The increasing prevalence of resistance to antimalarial medicines underscores a critical need to discover new drugs with novel mechanisms of action. We have identified a novel series of bis-triazines with potent antimalarial activity in vitro (Plasmodium falciparum IC50: <10 nM) and in vivo (P. berghei Peters 4-day test, mouse, ED50: 0.21 mg/kg/day by sc route and 1.47 mg/kg/day by po route). The aim of this work was to identify the mechanism of action of these novel compounds.
As these bis-triazines are structurally distinct from other known antimalarials, and no prior mechanistic information was available, the mode of action was explored using a combination of untargeted metabolomics, proteomics, chemical proteomics and fluorescence microscopy.

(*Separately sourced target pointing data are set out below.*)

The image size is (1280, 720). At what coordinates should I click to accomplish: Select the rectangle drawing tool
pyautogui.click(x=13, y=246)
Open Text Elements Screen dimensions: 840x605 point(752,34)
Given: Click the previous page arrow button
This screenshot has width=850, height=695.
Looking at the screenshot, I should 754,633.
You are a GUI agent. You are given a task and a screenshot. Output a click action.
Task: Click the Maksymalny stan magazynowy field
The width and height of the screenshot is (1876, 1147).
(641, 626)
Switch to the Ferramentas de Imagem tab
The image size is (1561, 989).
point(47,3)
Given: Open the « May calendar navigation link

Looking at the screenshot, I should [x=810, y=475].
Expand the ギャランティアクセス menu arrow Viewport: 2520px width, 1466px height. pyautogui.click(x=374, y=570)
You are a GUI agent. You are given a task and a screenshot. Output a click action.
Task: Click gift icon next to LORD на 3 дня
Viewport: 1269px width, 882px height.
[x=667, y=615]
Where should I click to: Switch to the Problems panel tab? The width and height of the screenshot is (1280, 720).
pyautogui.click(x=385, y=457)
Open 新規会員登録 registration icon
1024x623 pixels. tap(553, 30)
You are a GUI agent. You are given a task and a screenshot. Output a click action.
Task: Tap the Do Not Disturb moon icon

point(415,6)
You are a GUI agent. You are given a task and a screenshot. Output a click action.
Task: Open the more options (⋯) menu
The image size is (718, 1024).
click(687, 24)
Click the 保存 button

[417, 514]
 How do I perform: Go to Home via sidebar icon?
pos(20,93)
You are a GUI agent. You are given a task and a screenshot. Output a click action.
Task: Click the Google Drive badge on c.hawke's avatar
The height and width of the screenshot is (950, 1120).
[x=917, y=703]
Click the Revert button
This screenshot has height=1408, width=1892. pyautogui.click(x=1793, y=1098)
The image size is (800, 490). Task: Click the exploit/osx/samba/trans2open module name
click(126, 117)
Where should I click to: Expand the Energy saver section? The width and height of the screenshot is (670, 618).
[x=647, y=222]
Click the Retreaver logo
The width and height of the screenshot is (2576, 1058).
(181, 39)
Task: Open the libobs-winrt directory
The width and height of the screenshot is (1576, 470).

Incubation of P. falciparum-infected red blood cells with a potent bis-triazine compound induced a unique metabolomic profile that differed from other known antimalarials. A dose-dependent accumulation of dimethyl-arginine was the most significant unique metabolic perturbation observed in treated cells. Levels of related metabolites, including monomethylated arginine and lysine, were also increased, and stable-isotope tracing suggested inhibition of demethylase activity. Gene ontology enrichment analysis of the proteomics data revealed downregulation of several nucleic-acid binding proteins in treated parasites compared to controls. Bifunctional bis-triazine analogues bearing photoreactive and ‘click chemistry’ motifs were synthesised and demonstrated excellent activity against P. falciparum in vitro (IC50: 12 nM). These probes allowed photo-activated immobilisation of the active compound within cells, and visualisation with ‘click chemistry’-linked fluorescent dyes, which revealed co-localisation with the parasite nucleus. Further work is ongoing to isolate and identify the specific nuclear protein targeted by these compounds.
Overall, this work reveals a novel mechanism of action for the bis-triazine antimalarials, demonstrating that these compounds target the parasite nucleus and cause aberrant arginine methylation. This mechanism differs from other known antimalarials and supports further optimisation of this attractive novel compound series.